━━━ SUPPLIED MATERIAL ━━━
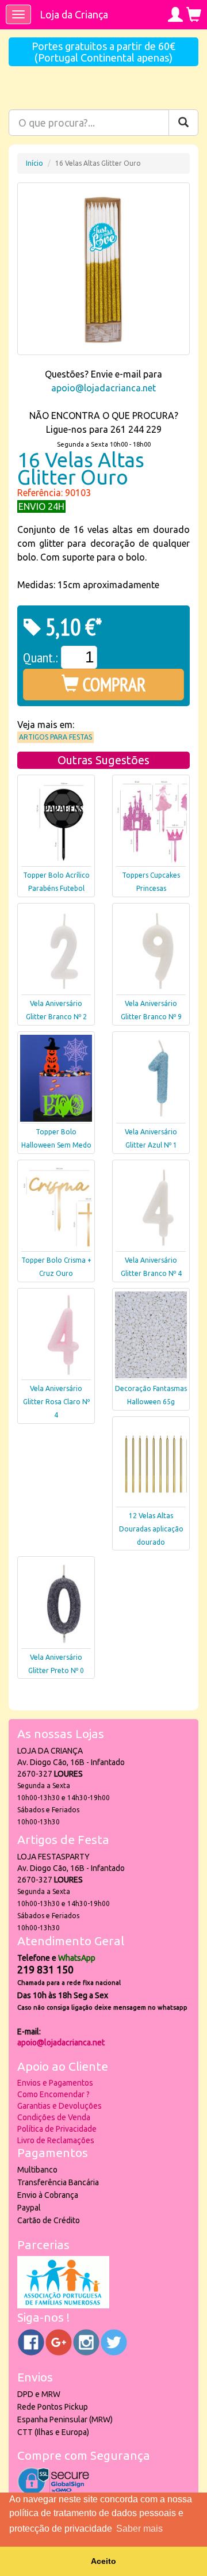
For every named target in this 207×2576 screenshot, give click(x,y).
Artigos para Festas (55, 737)
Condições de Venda (53, 2117)
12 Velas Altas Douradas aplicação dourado (151, 1529)
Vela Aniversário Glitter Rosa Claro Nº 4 (56, 1402)
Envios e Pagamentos (55, 2082)
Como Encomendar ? (53, 2094)
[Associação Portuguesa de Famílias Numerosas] (63, 2305)
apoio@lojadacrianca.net (103, 388)
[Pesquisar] (183, 122)
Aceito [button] (103, 2561)
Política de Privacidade (57, 2128)
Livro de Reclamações (55, 2140)
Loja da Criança (74, 14)
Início (34, 163)
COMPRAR (112, 684)
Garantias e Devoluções (59, 2105)
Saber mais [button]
━━━
WHAT TO PRODUCE: Nothing but the lines from the line containing "Livro de Reclamações (55, 2140)" through the final line of the entries should appear in your answer, copied exactly.

REPLY TO THE TASK:
Livro de Reclamações (55, 2140)
Loja da Criança (74, 14)
Início (34, 163)
COMPRAR (112, 684)
Garantias e Devoluções (59, 2105)
Saber mais [button]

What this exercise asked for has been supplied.